Requirement: Omit every picture and return the rest of the data unaltered.

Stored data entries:
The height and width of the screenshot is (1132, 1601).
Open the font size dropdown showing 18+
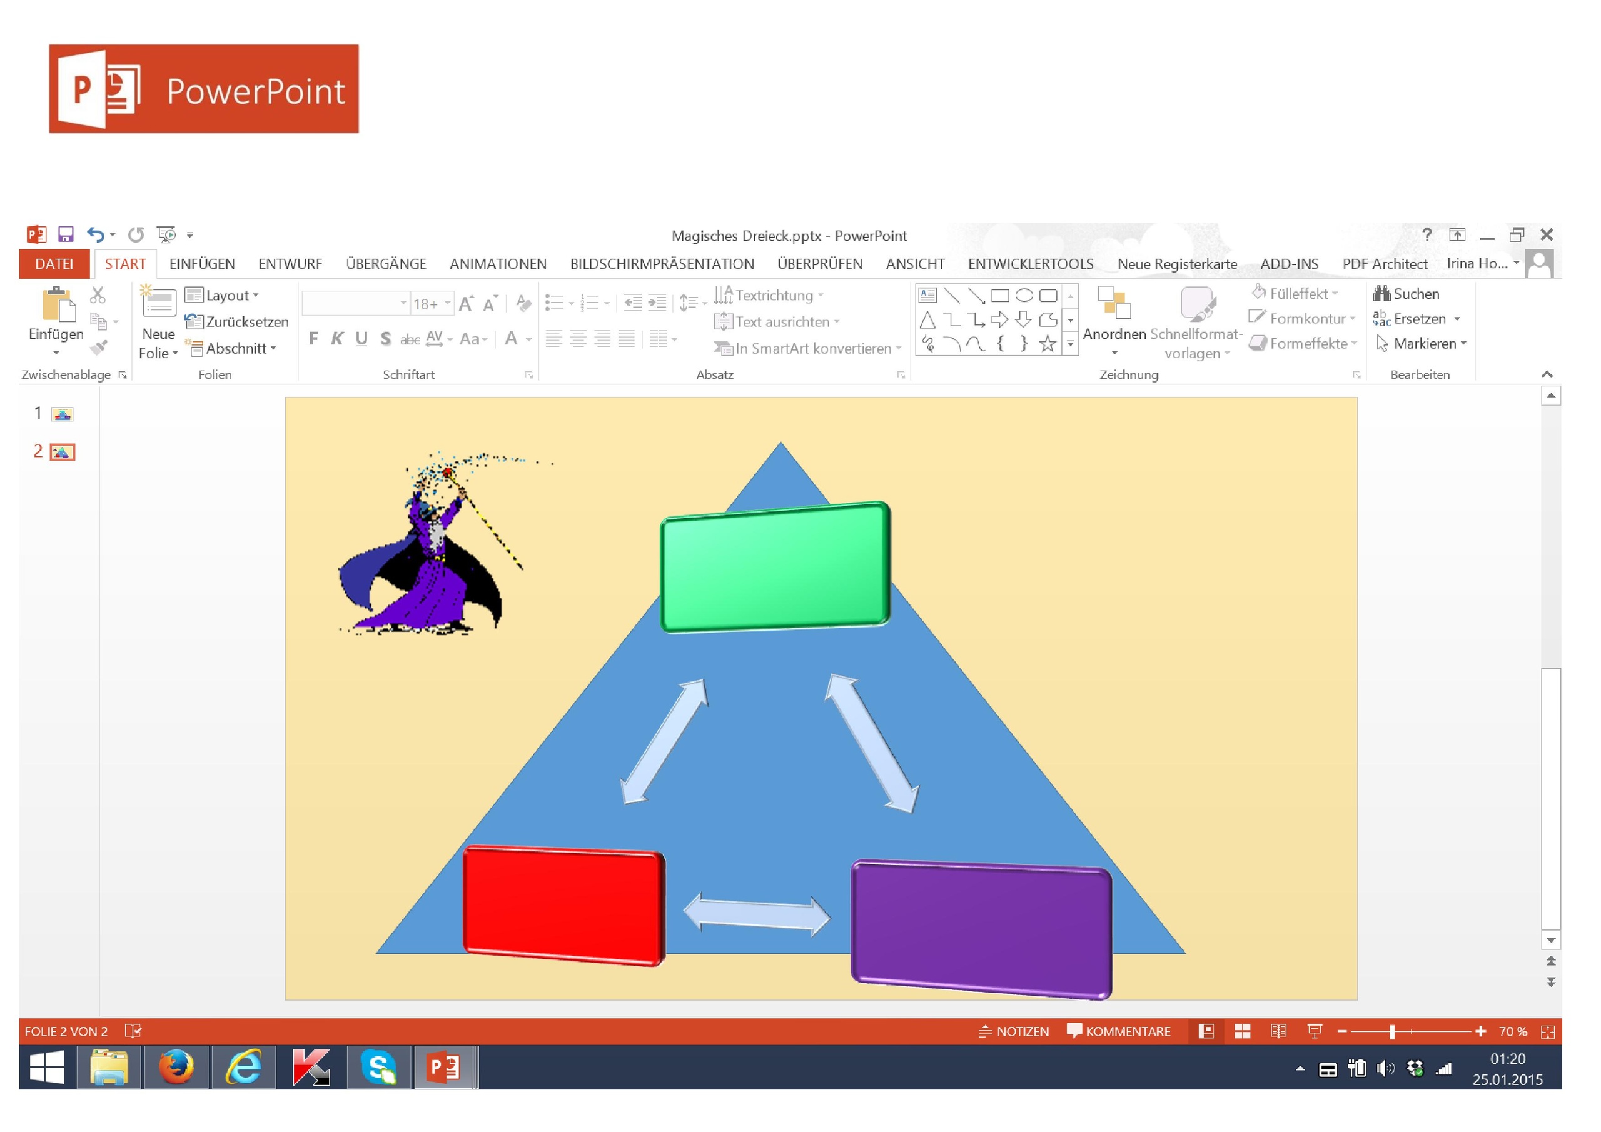(x=448, y=303)
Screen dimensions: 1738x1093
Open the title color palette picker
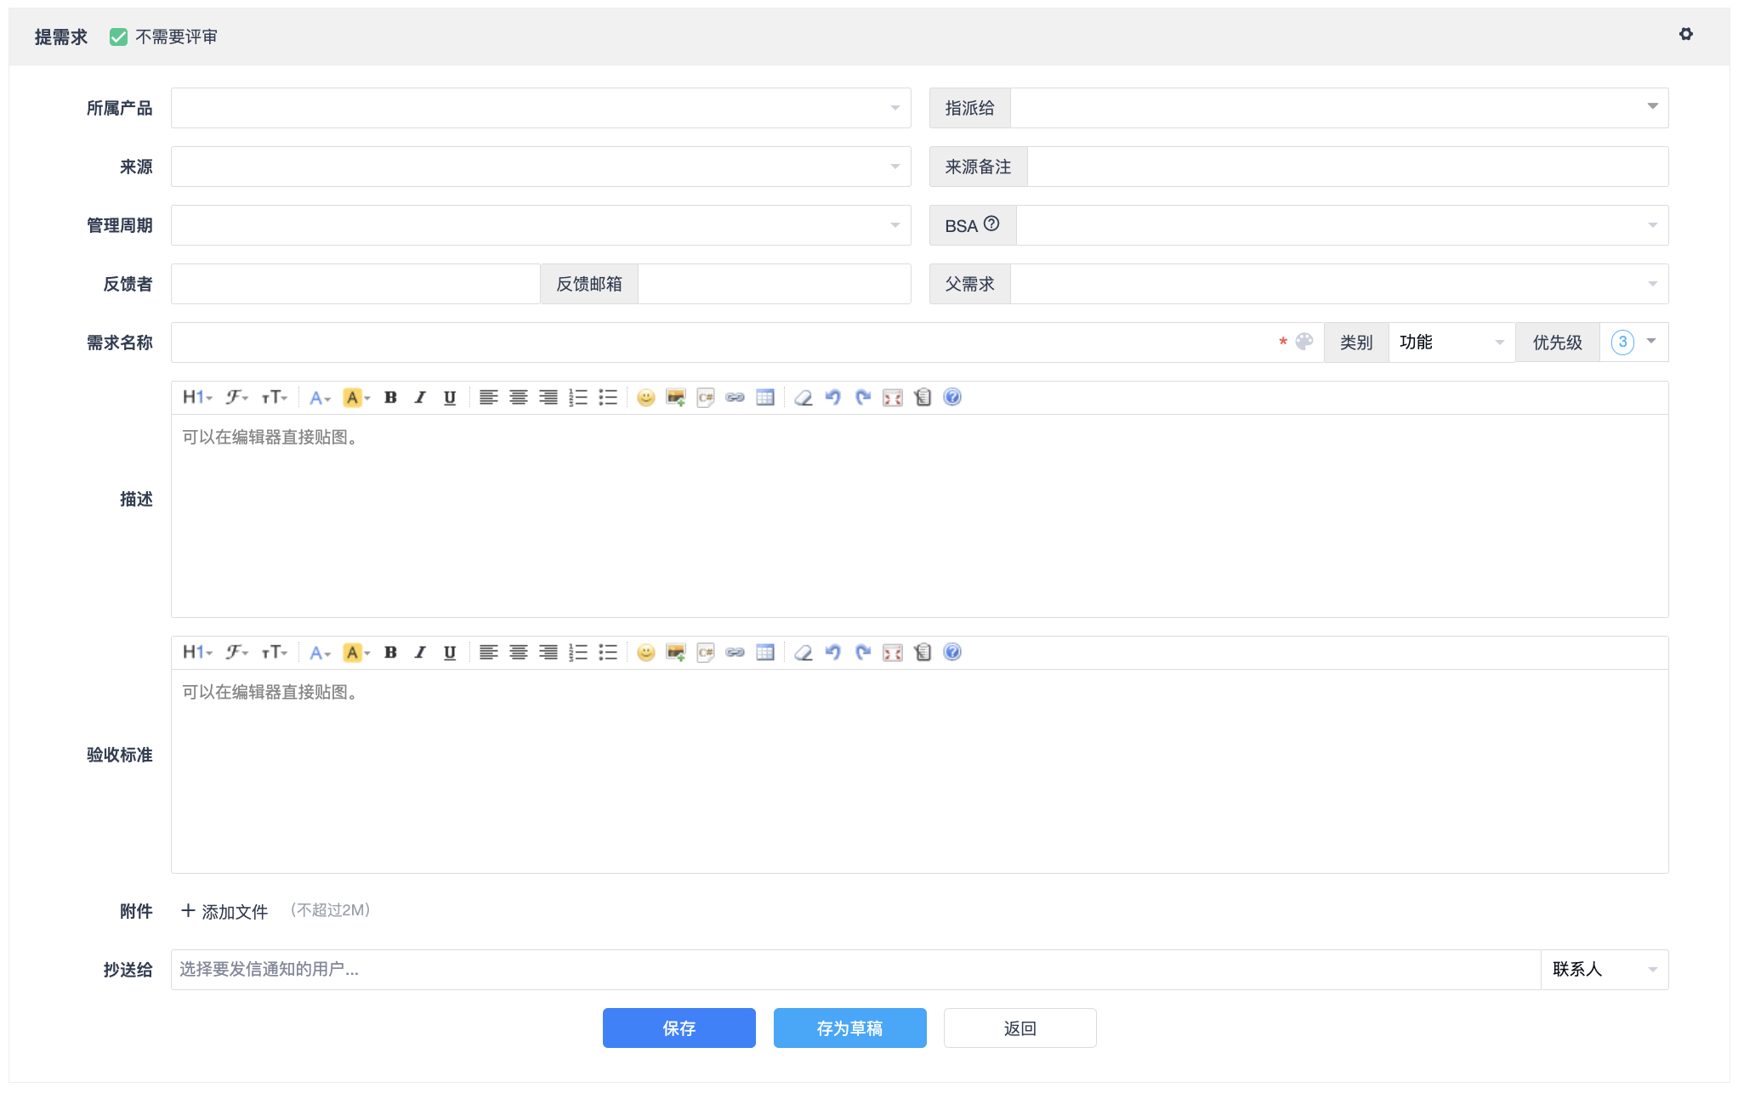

Output of the exercise:
The height and width of the screenshot is (1132, 1601).
Open the font size dropdown showing 18+
(x=448, y=303)
Screen dimensions: 1738x1093
Open the title color palette picker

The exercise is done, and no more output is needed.